Matthew, chapter 13
What’s wonderful about the seven parables in the thirteenth chapter of Matthew, and all the parables in scripture, is that they can mean so many different things. They can speak to us in so many different ways. There are all these levels.
If we’re depressed, if our life seems empty and barren and flat, the parables are saying: yes. Sometimes that’s the way life is. Life is a field, a barren field, a fallow field.
But wait. There’s hope, too. There’s a treasure buried in that field. There’s a pearl beyond price.
If we’re upset with the Church, if we’re mad at the Church, if the Church has disappointed us, the parables are saying: yes, of course, what did we expect? The Church, too, is a field. The Church, too, covers things up. It buries things.
But wait. There’s a treasure here, underneath. There’s a pearl.
If we’re disappointed with a child, or a spouse, or a parent, or a friend, or with ourselves, the parables are saying: look deeper.
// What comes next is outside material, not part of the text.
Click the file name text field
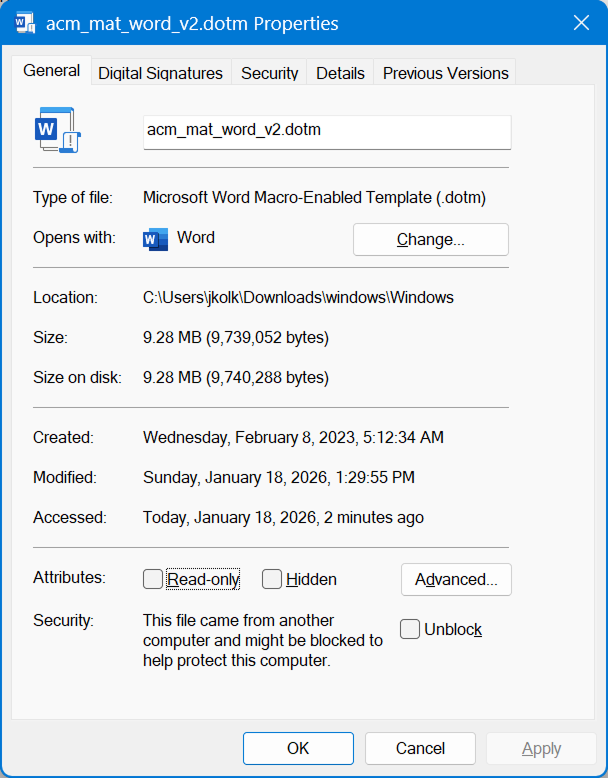The height and width of the screenshot is (778, 608). (x=326, y=131)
Look beyond the obvious, because the truth is rarely obvious. People are like the sea, they are full of good fish and bad, as the Church is like the sea, full of good fish and bad, and we just have to get over it. We just have to accept that.
If we’re doubtful about God, if the existence of God doesn’t seem obvious, if there doesn’t seem to be any obvious proof, the parables are saying: yes, that’s true. The kingdom of God isn’t like a fleet of giant space ships that comes sailing in over our cities and just floats there above us, for everyone to see. It’s like a pearl. It’s like a seed. It’s small. It’s easy to overlook. A bird on a branch. A certain slant of light. An intuition.
That’s the good news: that God is everywhere and always. The bad news: we can’t pin this down, we can’t make this stick. “I wanted to be as certain about things which I could not see,” Augustine says, “as I was certain that seven plus three equals ten.” But that’s not how it works. It just doesn’t.
If we’re mad at people who disagree with us, at people who vote for the wrong candidate or people who don’t share our particular understanding of the faith, the parables are saying: who are we to judge? It’s the angels who will sort out the fish, not us, it’s God who separates the good from the bad, and that’s not going to happen for a long time. There’s still plenty of opportunity for things to change, in us and in others. In the meantime, we just have to mind our own business.
If our lives are hectic and chaotic and out of control, if we don’t have time to hear ourselves think, if we’ve buried ourselves in commitments and possessions and anxieties, the parables are saying: sell it all, give it all up, and keep what matters most. Simplify.
If we don’t know what matters most, if we can’t figure that out, they say: wait. Be patient. Give it time.
They say: follow your joy. Follow what most gives you life and hope. That’s what the man does when he finds the treasure in the field. He sells everything, and not out of fear, not out of narrow, unthinking conviction. He sells “out of joy,” Matthew tells us. He acts out of joy.
If you feel joy like that, if you feel pulled like that, if you feel this hope—that leaping up of your heart, that surge: trust it. Listen to it. That’s God speaking to you, underneath everything else. That’s God calling you.
All these meanings, all these levels and layers, because these texts today are the field, and these texts today are the pearls, and there is treasure everywhere and there is paradox everywhere and there is meaning and invention and hope.
If we’re lonely and afraid, we have to act,
If we’re lonely and afraid, we have to do nothing.
Act: because the treasure is buried. It’s not handed to us on a silver platter. It’s not spoon-fed to us. It’s not for children but for adults and it’s time we grew up and stopped criticizing God for not meeting our own immediate and childish needs; time we examined who we really imagine God to be, deep down, unconsciously, a sugar-daddy, a granter-of-wishes, or something far richer and deeper and infinitely more believable.
Do nothing: because it’s the angels who will sort it all, in time. It’s God who will make sense of all this, not us. Sooner or later. And we have to surrender to that, give in to that, with humility, which is hard, but also with trust, which is finally freeing. There’s nothing to be afraid of. The challenge is simply to be patient. The challenge is simply to accept the way the world really is, in its subtleties and its mixed-upness, and the way we are, too. The challenge is to believe, is to have hope, and so to let the love beyond all love enter into us and enter into our situation and change us and change others, and to believe that it can, that He can, and to believe that He will, to believe that everything can change, and that it will, and that it always is. That whatever is intractable will be moved. That whatever is unsolvable will be solved. Will be softened. Will be opened. Will be found.
Just not in the way we expected it to be. Just not in the way we wanted it to be. In a better way: far, far easier, far more joyful, far more playful, far more multiple and leveled and layered.